À lire aussiTibet : avec Sylvain Tesson, sur les traces de la panthère des neiges
L'affût, Munier le pratique depuis l'enfance. C'est dans les Vosges, au milieu de décors quasi canadiens qu'il a réalisé ses premières photos de la faune sauvage. Ce fut d'abord celle d'un cerf. Elle était floue. Depuis, il a appris à faire le point. Pas tout le temps, d'ailleurs. Car celui qui a su saisir le loup de l'Arctique, invisible depuis des décennies, ou les grues de Hokkaido dans leur danse de parade amoureuse, s'est depuis longtemps affranchi de toutes les barrières stylistiques. Flou, net, gros plan, paysage, piège photographique, téléobjectif, à l'affût ou à l'approche, en couleur ou en noir et blanc…
Escapades quotidiennes
Tout lui va tant qu'il peut témoigner du monde sauvage. « Je fais même du noir et blanc en couleur, parfois », plaisante-t-il en faisant référence à ses images d'un monde blanc, très blanc. Une liberté et une sensibilité au cœur de sa réussite.

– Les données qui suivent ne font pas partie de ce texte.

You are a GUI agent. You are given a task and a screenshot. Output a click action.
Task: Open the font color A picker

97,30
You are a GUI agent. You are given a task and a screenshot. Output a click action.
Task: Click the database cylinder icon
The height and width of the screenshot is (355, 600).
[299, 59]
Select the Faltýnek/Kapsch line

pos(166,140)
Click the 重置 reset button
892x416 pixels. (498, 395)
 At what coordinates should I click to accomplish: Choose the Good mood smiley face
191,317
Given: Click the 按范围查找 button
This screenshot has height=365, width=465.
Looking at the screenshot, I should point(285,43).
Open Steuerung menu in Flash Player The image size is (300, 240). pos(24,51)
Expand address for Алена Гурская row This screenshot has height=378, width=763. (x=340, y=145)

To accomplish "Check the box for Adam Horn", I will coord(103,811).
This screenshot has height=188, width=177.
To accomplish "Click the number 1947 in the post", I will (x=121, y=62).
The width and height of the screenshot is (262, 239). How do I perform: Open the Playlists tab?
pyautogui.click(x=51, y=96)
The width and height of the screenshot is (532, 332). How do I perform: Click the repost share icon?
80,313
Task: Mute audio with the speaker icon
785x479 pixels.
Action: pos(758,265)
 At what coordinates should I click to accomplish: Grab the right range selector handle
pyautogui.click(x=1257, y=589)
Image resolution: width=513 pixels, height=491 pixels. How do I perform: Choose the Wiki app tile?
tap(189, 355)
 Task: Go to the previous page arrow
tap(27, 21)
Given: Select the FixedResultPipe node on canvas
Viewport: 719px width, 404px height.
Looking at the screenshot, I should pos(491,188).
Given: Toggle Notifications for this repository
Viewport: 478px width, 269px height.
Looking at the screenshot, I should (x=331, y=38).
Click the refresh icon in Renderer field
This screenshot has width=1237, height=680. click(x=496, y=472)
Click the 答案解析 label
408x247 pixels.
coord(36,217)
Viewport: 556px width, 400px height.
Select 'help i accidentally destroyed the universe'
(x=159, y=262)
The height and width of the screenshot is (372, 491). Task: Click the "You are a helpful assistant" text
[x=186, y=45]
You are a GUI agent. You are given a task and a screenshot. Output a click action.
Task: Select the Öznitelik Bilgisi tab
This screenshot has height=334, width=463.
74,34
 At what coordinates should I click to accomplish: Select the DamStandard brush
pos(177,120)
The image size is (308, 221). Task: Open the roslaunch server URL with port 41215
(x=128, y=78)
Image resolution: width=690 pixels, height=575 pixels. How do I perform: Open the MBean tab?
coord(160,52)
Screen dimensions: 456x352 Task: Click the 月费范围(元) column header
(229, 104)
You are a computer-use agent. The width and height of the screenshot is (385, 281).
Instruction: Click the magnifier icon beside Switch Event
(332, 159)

Ce matin d'octobre, nous l'avons retrouvé chez lui avant que ne pointe l'aube. La pleine lune illuminait encore la route sinueuse qui descend du Haut- du-Tôt, près de Sapois, jusqu'à sa maison : une vieille grange qu'il a rénovée lui-même ; l'antre parfait pour ses escapades dans la nature. Il en revient tout juste. « C'était incroyable, je suis vraiment revenu pour vous », nous confie-t-il en offrant une tasse de café. On jurerait percevoir un soupçon de regret dans sa voix qui semble ne connaître que le registre du murmure –l'habitude de l'affût, sans doute. « Allez, on file, sinon, on va rater le lever du soleil. » Il attrape ses appareils, remonte la fermeture éclair d'une petite doudoune, s'empare d'un sac à dos accroché sur un mur où sont tendues de vieilles cartes, et saute dans son van abritant le reste de son matériel.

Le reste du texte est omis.